>> BEGIN DOCUMENT EXTRACT
Clyde, just a question on the gross margin there. As you come out of this recession, is there a new way that you will be thinking about your long-term gross margin targets? The reason I ask that is as you look across the spectrum of the competition, be it on the hard disk drive side or on the foundry side, you have a shrinkage of capacity. Do you think that coming out of this recession, that you might have to revisit your gross margin levels upwards or leave it where it is, any comments there?
Our policy is to give this at the beginning of the fiscal year, when we report our results. So we'll stick to that change. We provided this range six months ago, and we have already achieved it, which is I think, testament to our operation team. I think we'll stick to that. We need to watch the space. There's a lot moving. Six months ago, I think things were a lot different. It's been six months, but only six months, so I think we need to watch that space. We need to help our customers with help them drive in their improvements as well. So I don't think right now we'll update that model. We'll update you in about six months again.
Then, in terms of R&D goal is always to build products there, each can integrate more functionality, so the overall cost to our customers will continue to go down. As long as we can, we're able to give more value for all products to our customers, then we can maintain the gross margin levels that we have today. So Marvell, as you know, is very focused on driving the technology, driving the integration. So those are the most important parts at the end of the day to our customers, and the rest of the stuff is just falls through naturally.
In that context, Sehat, I mean I think you mentioned earlier on the call that about 5% of your total sales in the quarter was from new products and you expect that to double in the current quarter. Can you maybe expand a little bit on that and talk about what these new products areas are, what areas they are targeting, and how you see that?
One example, the things that we talked about already, that we have new combo devices that we are introducing sampling to customers, or even things that is still in pipeline that we are just about to take out the other devices or the next-generation application processors, different types of application processors, for different markets, for cell phones, for digital picture frames, for all of the different markets. MIDs, e-books. So some of these devices have been introduced, have been sampled. Some of them are in the pipeline waiting for tape outs. So those are the things that will drive that we consider new devices. There will be other types of devices that, that probably is not up, that I don't want to talk about yet at this point. Okay, we are busy also working on those devices, and those that will be something that typically will be important for our revenue growth, like two, three years down the road. So we're building pipelines of new devices as a company, because we want to make sure that, okay, Marvell, when we talk to our customers, they will think us as a single-stop, one-stop shop for hopefully for everything they need with accessions of components that we don't deal like DRAMs or LCDs or batteries, but it is electronics that we can integrate, that's what we want to provide all the solutions to them. So this is why we believe the opportunities for growth for us is actually is very good in the next several years.
>> END DOCUMENT EXTRACT
**BRIEF 1:** List every market the call transcript names for the application processors.
**BRIEF 2:** Transcribe the call transcript word for word, from "Our policy is" through "six months again.".
>> BEGIN LISTED ENTRIES
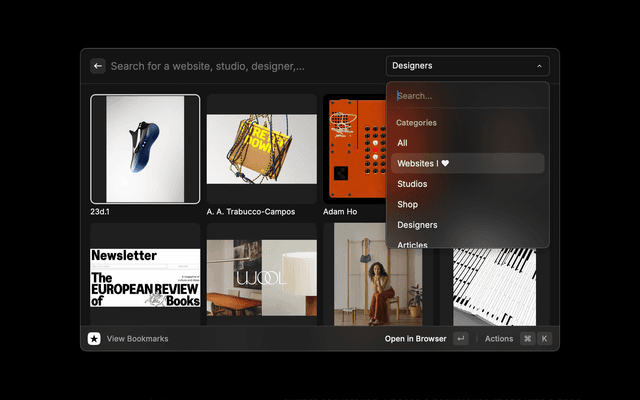This screenshot has width=640, height=400.
Task: Collapse the Designers dropdown chevron
Action: (539, 66)
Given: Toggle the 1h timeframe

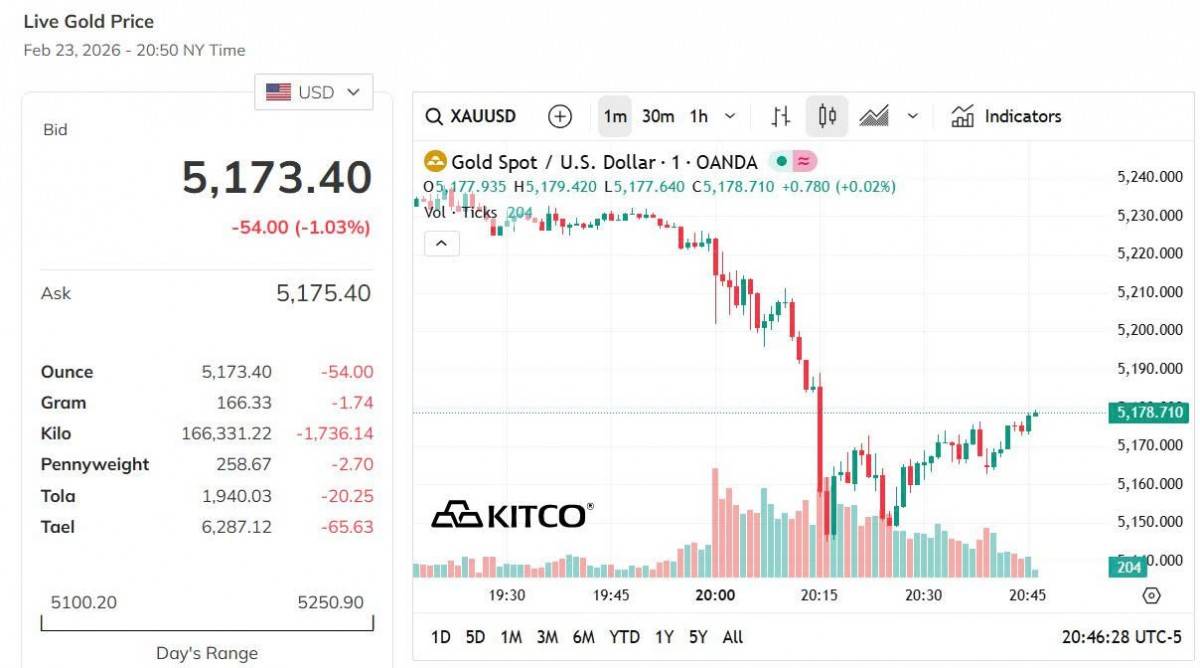Looking at the screenshot, I should 698,116.
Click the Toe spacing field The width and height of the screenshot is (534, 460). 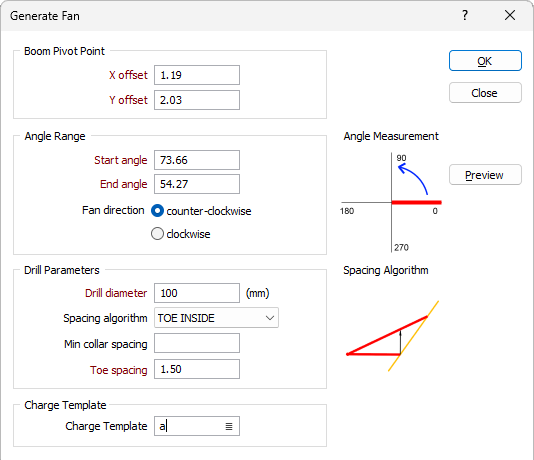pos(197,369)
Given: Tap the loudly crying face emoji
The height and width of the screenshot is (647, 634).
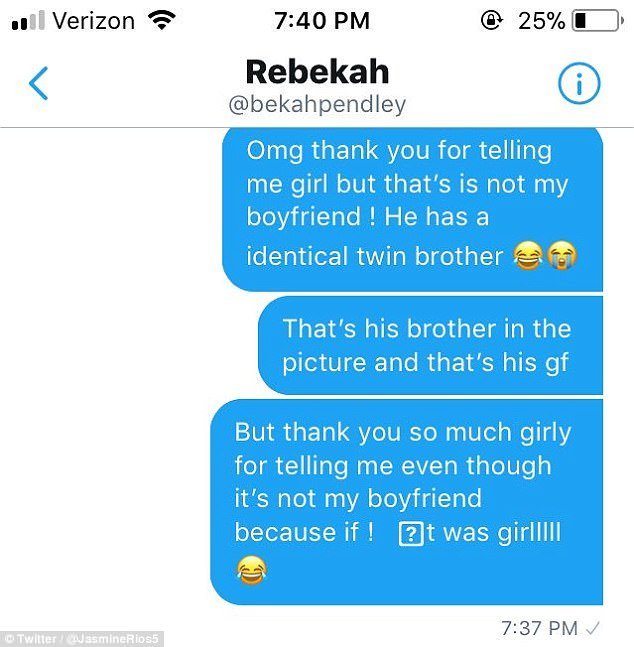Looking at the screenshot, I should click(x=561, y=255).
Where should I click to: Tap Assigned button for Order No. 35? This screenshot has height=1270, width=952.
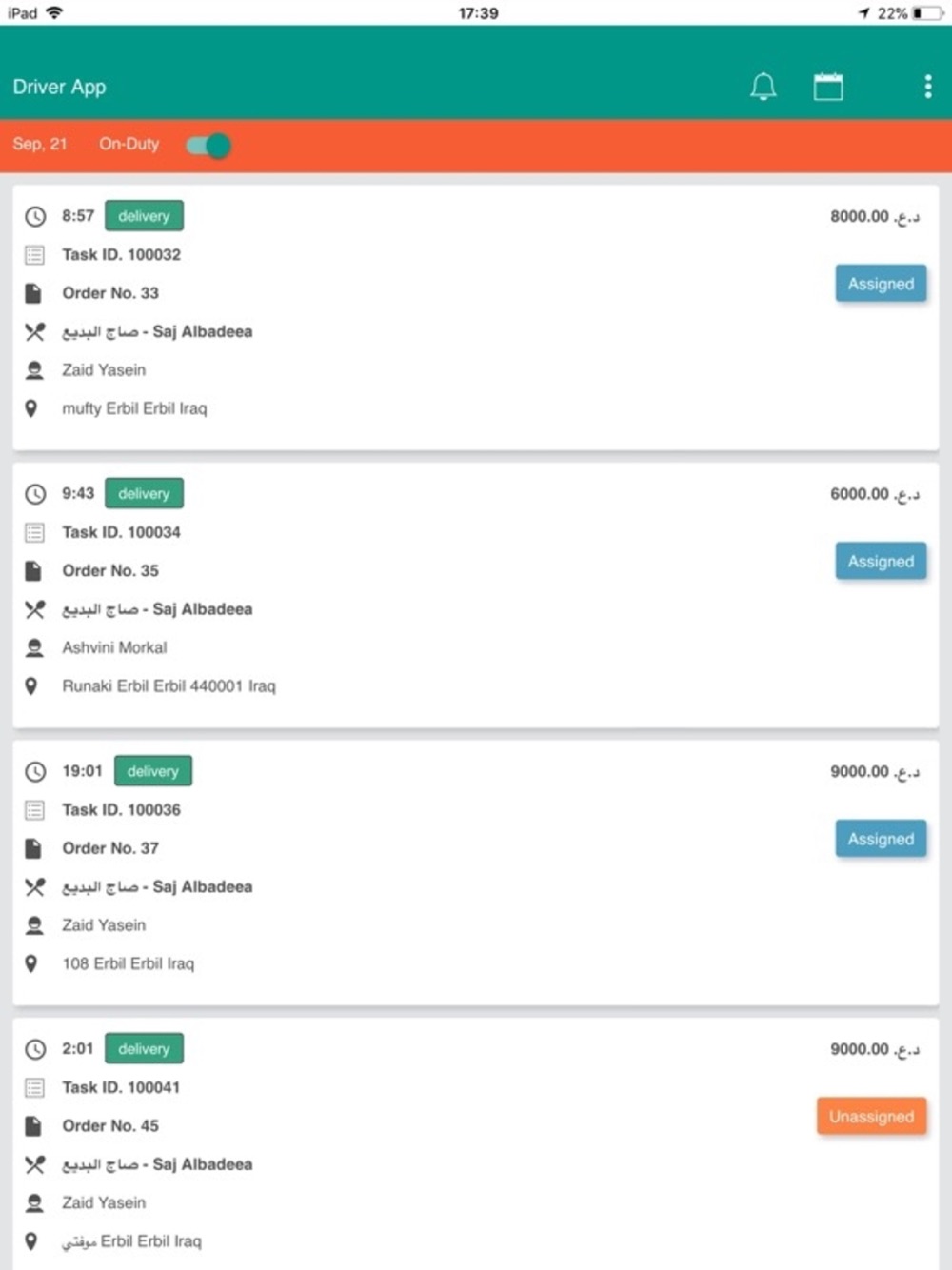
>> END LISTED ENTRIES
**REPLY 1:** cell phones, digital picture frames, MIDs, e-books

**REPLY 2:**
Our policy is to give this at the beginning of the fiscal year, when we report our results. So we'll stick to that change. We provided this range six months ago, and we have already achieved it, which is I think, testament to our operation team. I think we'll stick to that. We need to watch the space. There's a lot moving. Six months ago, I think things were a lot different. It's been six months, but only six months, so I think we need to watch that space. We need to help our customers with help them drive in their improvements as well. So I don't think right now we'll update that model. We'll update you in about six months again.